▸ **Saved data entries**

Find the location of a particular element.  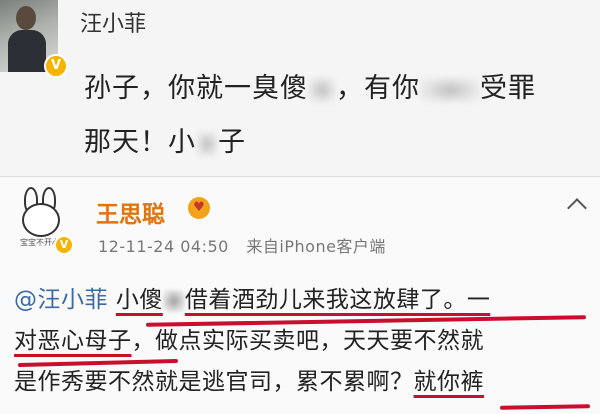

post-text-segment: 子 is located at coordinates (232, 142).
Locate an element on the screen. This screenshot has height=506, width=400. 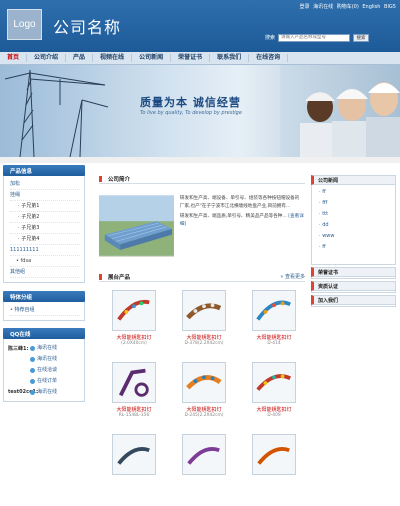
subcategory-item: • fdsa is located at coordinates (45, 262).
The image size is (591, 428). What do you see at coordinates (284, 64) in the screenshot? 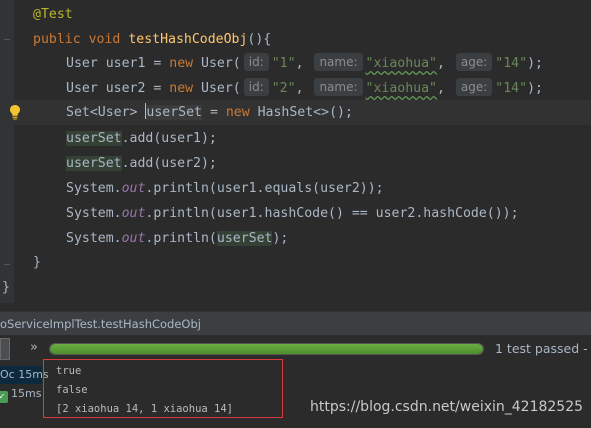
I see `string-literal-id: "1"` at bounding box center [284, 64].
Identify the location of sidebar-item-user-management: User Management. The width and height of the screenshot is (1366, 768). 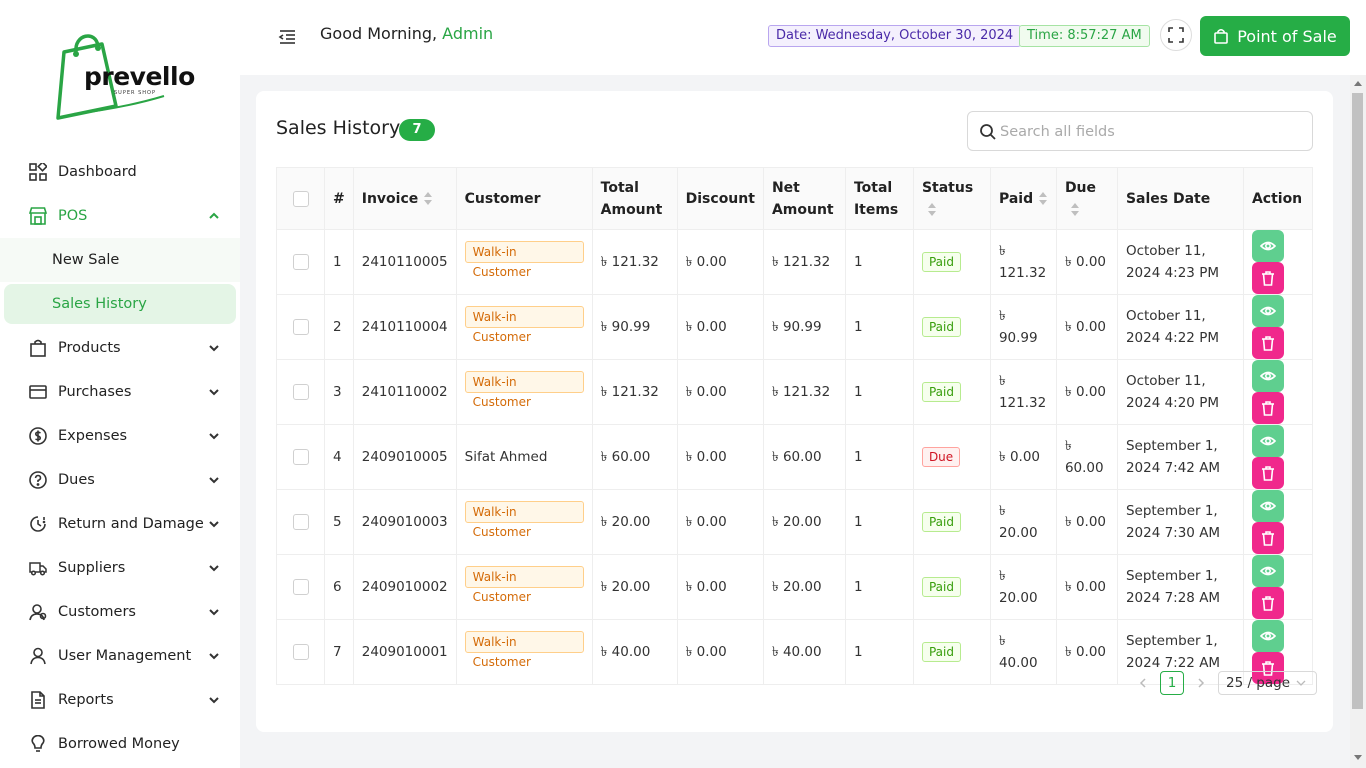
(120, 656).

▸ **PROBLEM REQUIREMENTS**
Pull out every one of the records above word for word, leaving the pictures out of your answer.

▸ **SOLUTION TO THIS TASK**
Find the location of a particular element.  

post-text-segment: 子 is located at coordinates (232, 142).
Locate an element on the screen. This screenshot has height=506, width=400. 
subcategory-item: • fdsa is located at coordinates (45, 262).
The image size is (591, 428). What do you see at coordinates (284, 64) in the screenshot? 
I see `string-literal-id: "1"` at bounding box center [284, 64].
Identify the location of sidebar-item-user-management: User Management. The width and height of the screenshot is (1366, 768). 
(120, 656).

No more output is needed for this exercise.